Une obligation de déclaration et de consultation

Le RNCP sera géré par la Banque de France, qui sera assistée d'un "comité de suivi du registre national des crédits aux particuliers". Une fois le registre mis en place, celui-ci fournira aux établissements de crédit et aux établissements de monnaie électronique "un élément d'appréciation de la solvabilité des personnes physiques qui sollicitent un crédit, et, le cas échéant, des personnes physiques qui se portent caution". Ces établissements auront obligation de consulter le registre avant toute décision effective d'octroyer un crédit à la consommation. L'accès sera également ouvert aux commissions départementales de surendettement et aux greffes des tribunaux compétents (dans le cadre de la procédure des situations de surendettement, afin de dresser l'état d'endettement du débiteur). Pour alimenter le RCNP, les établissements prêteurs seront tenus de déclarer tous les crédits accordés à des particuliers, à partir d'un seuil - qui semble très bas - de 200 euros.
L'amendement - qui comprend un corpus de 21 articles à insérer dans le Code de la consommation et plusieurs articles modificatifs - détaille les types de crédits concernés par l'obligation de déclaration et les crédits sur lesquels les éventuels incidents doivent être déclarés. Il liste également les informations contenues dans le RNCP (dont les informations d'état civil) et celles restituées aux établissements et organismes qui consultent le registre. Il s'agit en l'occurrence des mêmes informations, à l'exception de "celles relatives à l'identification des établissements et organismes à l'origine des déclarations".

Un risque juridique ?

Le texte précise les durées de conservation des informations : jusqu'à la fin de la période de remboursement pour le fichier positif, jusqu'au règlement définitif pour les incidents de remboursement et jusqu'à la fin de l'exécution du plan conventionnel ou des mesures prescrites pour les cas de surendettement.
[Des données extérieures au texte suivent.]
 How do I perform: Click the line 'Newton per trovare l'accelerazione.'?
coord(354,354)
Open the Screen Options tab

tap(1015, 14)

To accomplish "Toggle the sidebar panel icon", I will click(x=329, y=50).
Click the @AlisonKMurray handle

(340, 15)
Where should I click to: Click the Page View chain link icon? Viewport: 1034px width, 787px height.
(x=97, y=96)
Il détaille aussi les garanties et sécurités entourant le RNCP, ainsi que les sanctions prévues en cas de non déclaration d'un prêt ou d'usage abusif des informations du fichier. Enfin, l'amendement prévoit que l'essentiel des dispositions sur le RNCP "entrent en vigueur à une date fixée par décret et au plus tard trois ans à compter de sa promulgation" (promulgation de la loi, Ndlr).
Si cet amendement met en œuvre l'engagement du Premier ministre et du chef de l'Etat, plusieurs textes d'application seront nécessaires et de nombreux problèmes techniques seront à résoudre, eu égard à l'ampleur du fichier et au nombre d'opérations à traiter. Sur le plan juridique, la prise en compte des observations du Conseil d'Etat a contribué à sécuriser le texte. Mais, compte tenu du caractère très sensible de la base de données ainsi constituée, le possible - voire probable - passage devant le Conseil constitutionnel, s'annonce comme un moment délicat.

Références : amendement n°CE634 (après l'article 22) au projet de loi relatif à la consommation.